There is something else, which is the other side of the story that I referred to at the beginning. As in all things Indian there are two sides to every coin—tradition, which can sometimes be an impediment to new ideas, can also be a unifying foundation for change. Indian societies (one almost has to use the plural in India for it is many things all at once) are built on a firm base of mythology, religion, and community. Sometimes they cause fissures but eventually they shift back into solidity. These force fields invigorate the national conscience (and collective unconscious) because they are cultural bonds; people feel connected to one another—uneasily sometimes, but connected all the same. There’s strength in numbers and in the knowledge that we are not alone.

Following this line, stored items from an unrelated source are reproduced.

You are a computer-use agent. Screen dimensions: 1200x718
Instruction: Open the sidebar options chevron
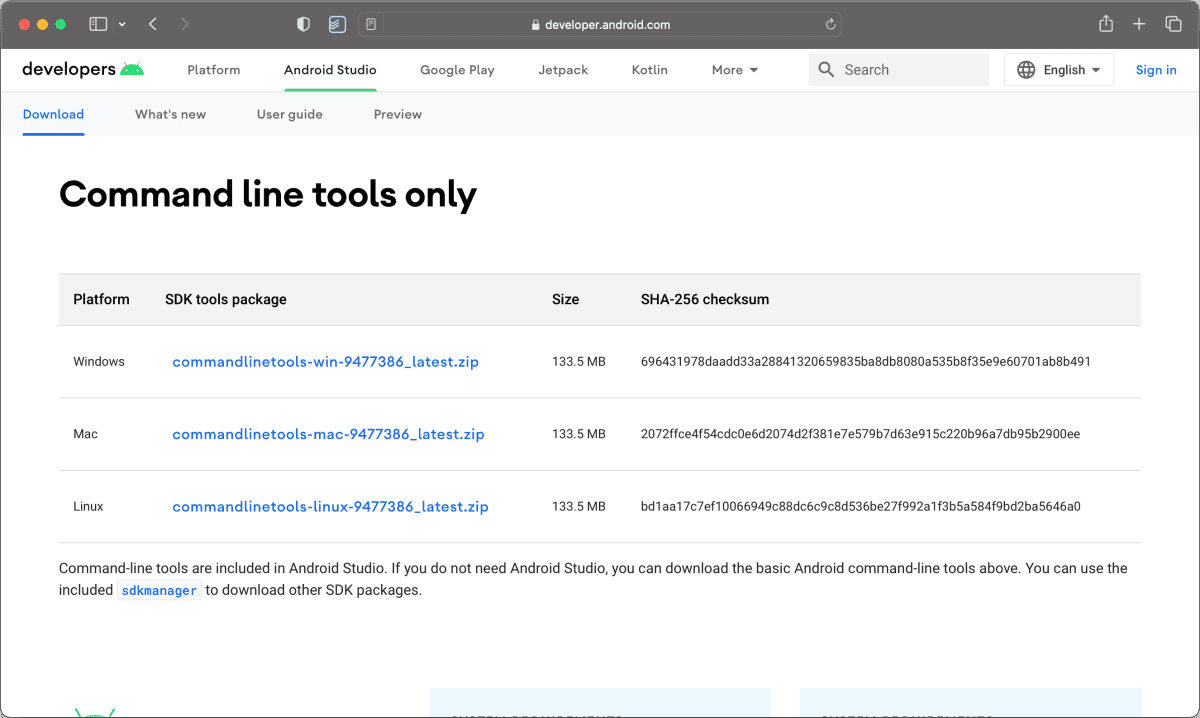(122, 24)
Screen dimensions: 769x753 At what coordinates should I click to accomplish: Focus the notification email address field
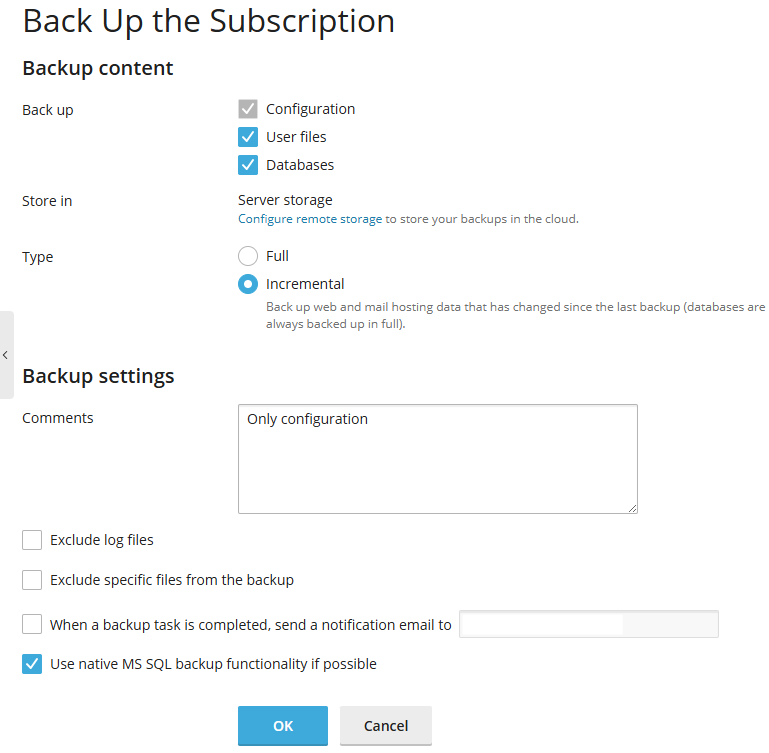588,625
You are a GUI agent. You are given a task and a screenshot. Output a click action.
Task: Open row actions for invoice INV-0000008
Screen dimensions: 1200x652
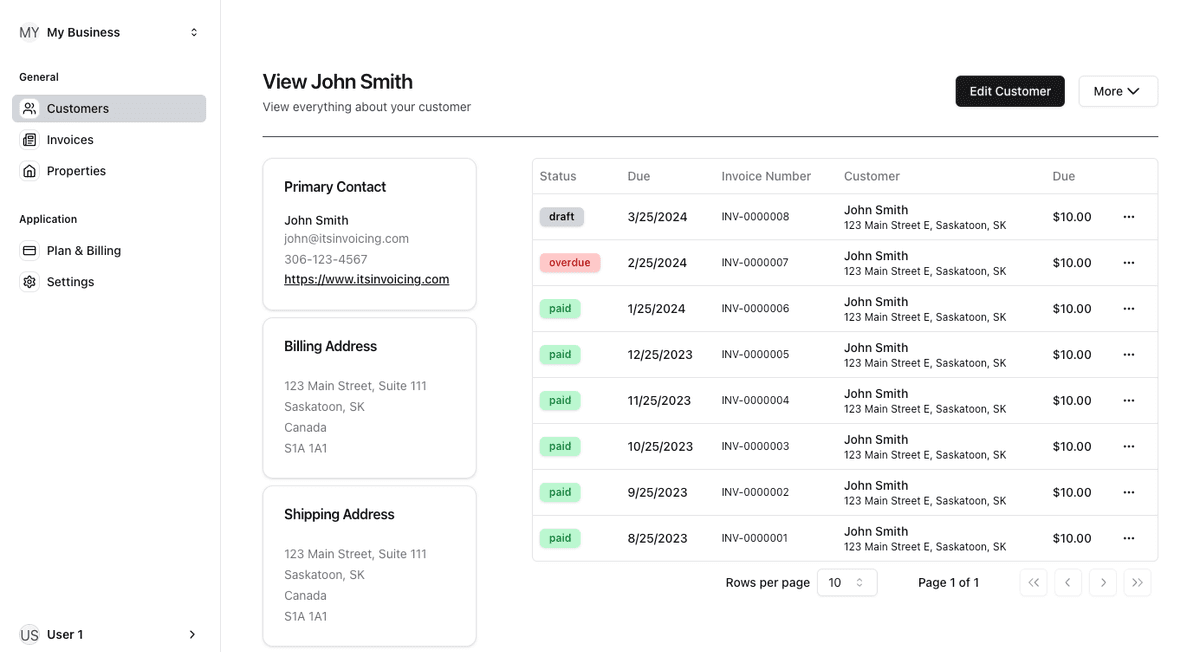[1128, 217]
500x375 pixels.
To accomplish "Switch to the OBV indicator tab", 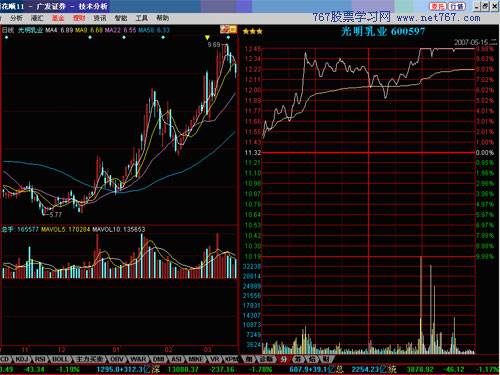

American societies draw their strength from pride in individual pursuits, which is why Americans treasure privacy among all other things. Once their tenuous communal moorings are cut they become alienated, lost, and disaffected; probably why you left your business behind to wander the world in search of cultures to criticize!

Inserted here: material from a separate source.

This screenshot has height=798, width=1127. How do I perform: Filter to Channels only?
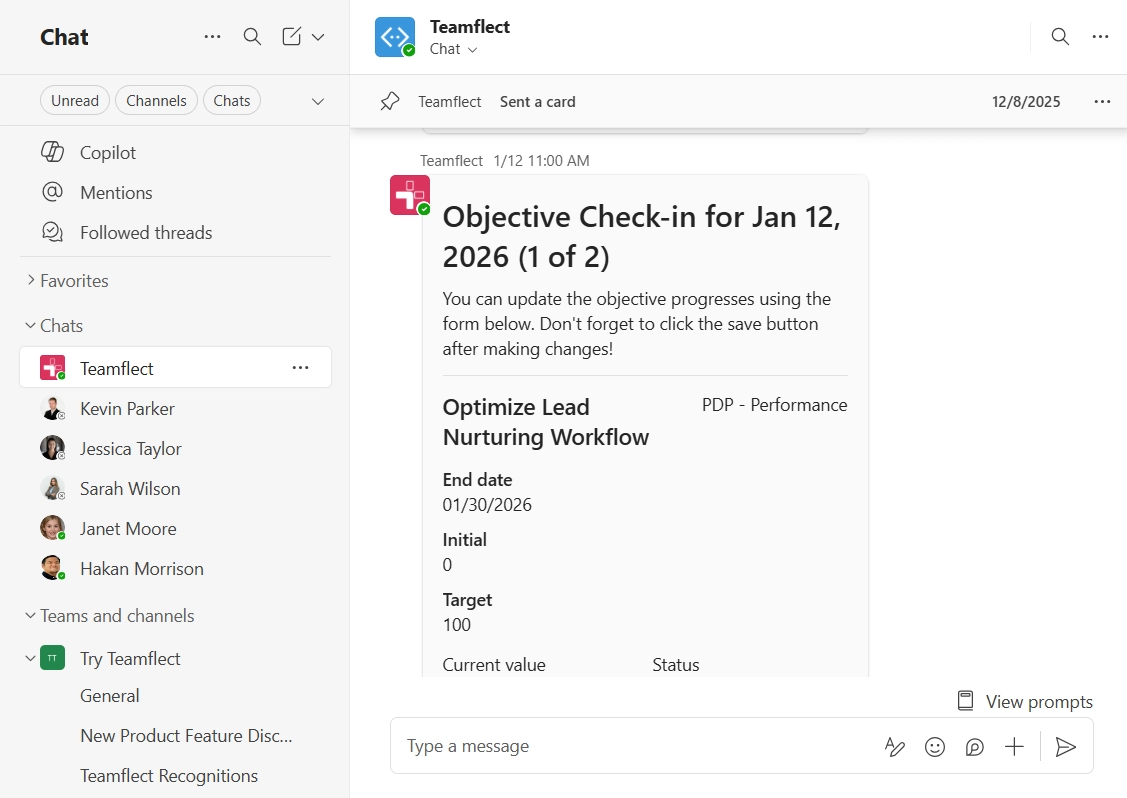[156, 100]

And, of this I am certain—it will take India less than 100 years. In 225 years as a nation the U.S. is doing what? Fighting wars on several fronts; endangering the environment more than any other nation; existing complacently while more than 40 million people have no health insurance; claiming improvements in race relations in the midst of hundreds of examples to the contrary every day, as if the presence of a black president is a magic wand to dispel decades of appaling racial hatred! Is this what you call “America living up to its ideals?” These are American ideals? Greed which has caused its financial systems to run amok? Arrogance that it can build other nations into its false image of democracy (where elections are stolen and career politicians use cheap fear-mongering tactics to hold on to power and where a political party gloats because it now has the one vote that will allow it to be an obstructionist)? These are American ideals? Where homelessness and poverty lurk in the fringes of the richest society in the world? It’s just a façade, Mr. Kelley, this so-called ideal state that you feel gives you the right to criticize others.

So Mr. Sean Paul Kelley, in response to your disingenuous invitation to call you “a cultural imperialist, a spoiled child of the West and all that,” I will do precisely that!

Kim and I had a nice chat and I’ll post my reply soon.